No faltaron las anécdotas y los chistes, y con el paso del tiempo se multiplicaron los momentos para reír aunque también para pelear y putear porque vivías a pura intensidad, sin guardarte nada, dejando todo en la cancha.

Tus exigencias eran justas y tus consejos se convirtieron en un pilar fundamental para mi vida personal, especialmente en mis épocas de crisis, cuando más lo necesitaba.

Te convertiste en un amigo fiel y más aún, en una figura paternal que predicó con el ejemplo. Y por eso te admiraba y emulaba, al punto que poco a poco me empecé a parecer a vos, o al menos eso solían decirnos.

Pero se equivocan porque no te llego ni a los talones. Ojalá fuese como vos, no habría mayor orgullo para mí, porque nunca me negaste nada y me los diste todo, tal vez sin darte cuenta de ello. Y por eso estos últimos seis meses en los que estuvimos separados por esa inescrupulosa enfermedad fueron tan duros de soportar.
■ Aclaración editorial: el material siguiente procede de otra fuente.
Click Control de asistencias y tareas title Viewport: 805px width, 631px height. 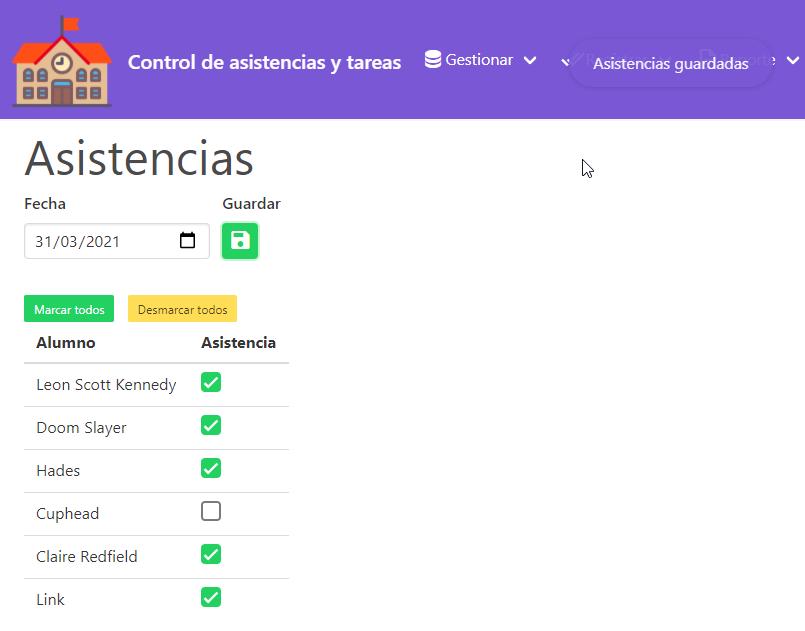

Charlamos poco, aunque creo que lo justo y necesario para no interferir en tu tratamiento, y cuando nos vimos por última vez acordamos que habría una próxima, que sólo había que tener paciencia.

Durante ese tiempo giraba hacia mi derecha y al ver tu silla vacía me decía, esperanzado, que faltaba cada vez menos para que la ocuparas nuevamente, como en nuestros viejos tiempos, uno al lado del otro. Ahora la miro y sé que no vas a volver y que ese vacío no se va a rellenar nunca más con nada. “Él lo llenaba todo”, me dijo tu leal compañera cuando te fui a despedir y vaya que estaba en lo cierto.

En estos momentos siento una tristeza infinita pero cuando pase el shock sé que te voy a recordar con alegría. Me quedaré con todo lo que me dejaste, que es inmensamente superior al dolor que provoca tu ausencia. Es lo menos que te merecés y lo que habrías querido.

Gracias por tanto. Te voy a extrañar por siempre.